Document text —
The second parameter that determines the installed capacity of energy supply capacity is energy demand. The higher the demand, the higher the installed capacity of energy-producing technologies. Energy consumption of consumers with high and low energy efficiency drives total energy demand. The energy efficiency diffusion rate governs the diffusion process of energy efficiency improvements. The main driver of this process in demand-side sectors is the individual decisions of energy consumers to implement energy efficiency projects. Traditionally, behavior studies related to energy efficiency are grounded in rational choice models assuming that humans are rational agents and decide based on costs and benefits. However, rational choice models often cannot fully explain the behavior, and other theories and models are applied to describe wider dimensions such as attitudes, beliefs, morals, habits, lifestyles, and social context. This study is based on the attitude–behavior–context model developed by Stern and Oskamp [53], accounting for motivations, attitudes and values, contextual or situational factors, social influences, personal capabilities, and habits. It is capable of describing and predicting pro-environmental consumer behavior. It is rooted in Kurt Lewin’s “field theory” [54], which examines patterns of interaction between an individual and the total field or environment. Lewin’s “field theory” states that behavior is a function of a person and the environment. This approach suggests that a sophisticated policy approach is needed and should include different incentive structures, facilitating conditions and situational factors, institutional context, social and cultural context, business practices and their impact, helping communities to help themselves, its own environmental and social performance. There are many different internal and external barriers to the implementation of energy efficiency measures.

The causal loop of the energy demand side has three reinforcing loops R4 to R7 and one balancing loop B3. The most critical parameter in these loops is the energy efficiency implementation rate. The energy consumers with low energy efficiency and consumers with high energy efficiency are the main stocks. The rate of energy efficiency implementation increases the number of consumers with high energy efficiency at a certain rate that depends on awareness, net benefits, and uncertainty costs. The net benefits are calculated as financial benefits from the implementation of energy efficiency measures. However, the rate is slow even if financial benefits are obvious. The reason is barriers that discourage energy efficiency measures, and uncertainty costs represent these barriers in monetary terms.

Data extract —

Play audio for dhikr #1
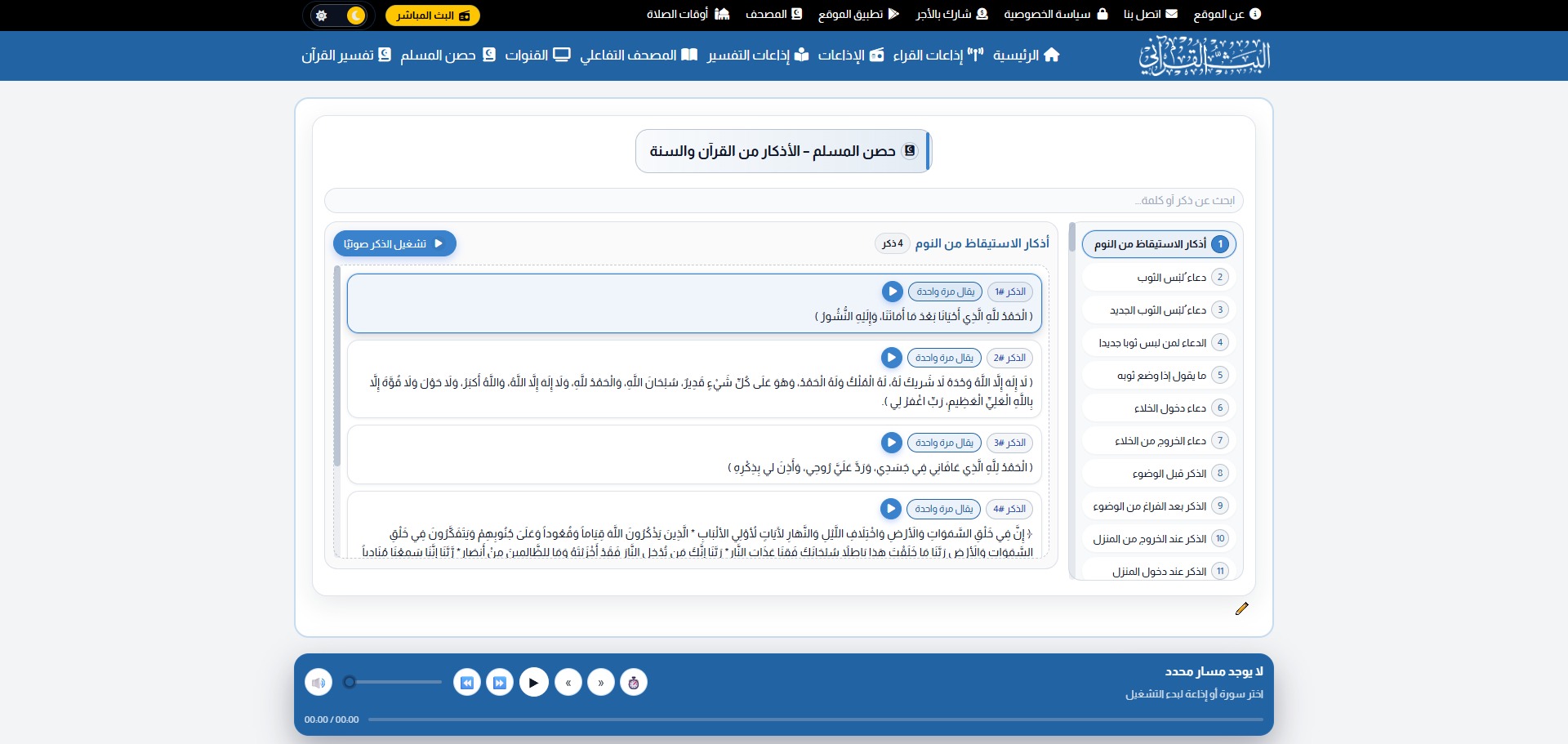This screenshot has height=744, width=1568. (x=892, y=292)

Work to do —
(a) According to the energy efficiency text, which model developed by Stern and Oskamp is the study based on?
(b) Rewrite the energy efficiency text from "The causal loop" up to and including "in monetary terms.", putting "barrier costs" in place of "uncertainty costs".
(c) Continue the energy efficiency text from the point where it stops.

The replies —
(a) The attitude–behavior–context model.

(b)
The causal loop of the energy demand side has three reinforcing loops R4 to R7 and one balancing loop B3. The most critical parameter in these loops is the energy efficiency implementation rate. The energy consumers with low energy efficiency and consumers with high energy efficiency are the main stocks. The rate of energy efficiency implementation increases the number of consumers with high energy efficiency at a certain rate that depends on awareness, net benefits, and barrier costs. The net benefits are calculated as financial benefits from the implementation of energy efficiency measures. However, the rate is slow even if financial benefits are obvious. The reason is barriers that discourage energy efficiency measures, and barrier costs represent these barriers in monetary terms.

(c)
People are made aware of the importance of energy efficiency in the awareness-raising process (reinforcing loop R7). At first, this process can be encouraged with information campaigns, but at later stages, this loop becomes the word-of-mouth effect that increases the number of potential projects. The potential projects create demand and have an impact on net benefits. The higher number of efficient energy consumers, the higher the net benefits (reinforcing loop R5) due to increased energy savings and reduced investment costs. The costs are lowered due to the economies of scale, accumulation of experience, and the entrance of new companies into the market if other factors remain the same. The model also considers the time required for materials and technology suppliers to build up capacity. If the costs are high due to external factors, market distortion, or insufficient supply, the net benefits decrease, and thus, the energy efficiency measures’ implementation rate. When the costs decrease, demand for energy efficiency projects increases, reducing costs even more. Since the time between the event and the moment when it has been perceived is often relatively long, an information delay is included in the loop. This delay can last for many years.

Increasing the number of consumers with high energy efficiency in reinforcing loop R6 (uncertainty costs loop) decreases uncertainty costs. Similar to net benefits, uncertainty costs are also perceived, processed, and acted upon, demanding time, thus creating an information delay in the system. Decreasing uncertainty costs increase the rate of implementation of energy efficiency measures. The number of energy-efficient users increases when the rate increases, although this occurs with a delay (material delay).

Balancing loop B3 slows down all three reinforcing loops with a delay. With an increase in the number of energy-efficient consumers, the number of consumers with low energy efficiency decreases. As a result, the rate of energy efficiency implementation decreases because there are now fewer consumers that need energy efficiency measures. The number of low energy efficiency consumers is affected by the overall number of energy consumers. This loop comes into operation very late, only at the very end of the diffusion process.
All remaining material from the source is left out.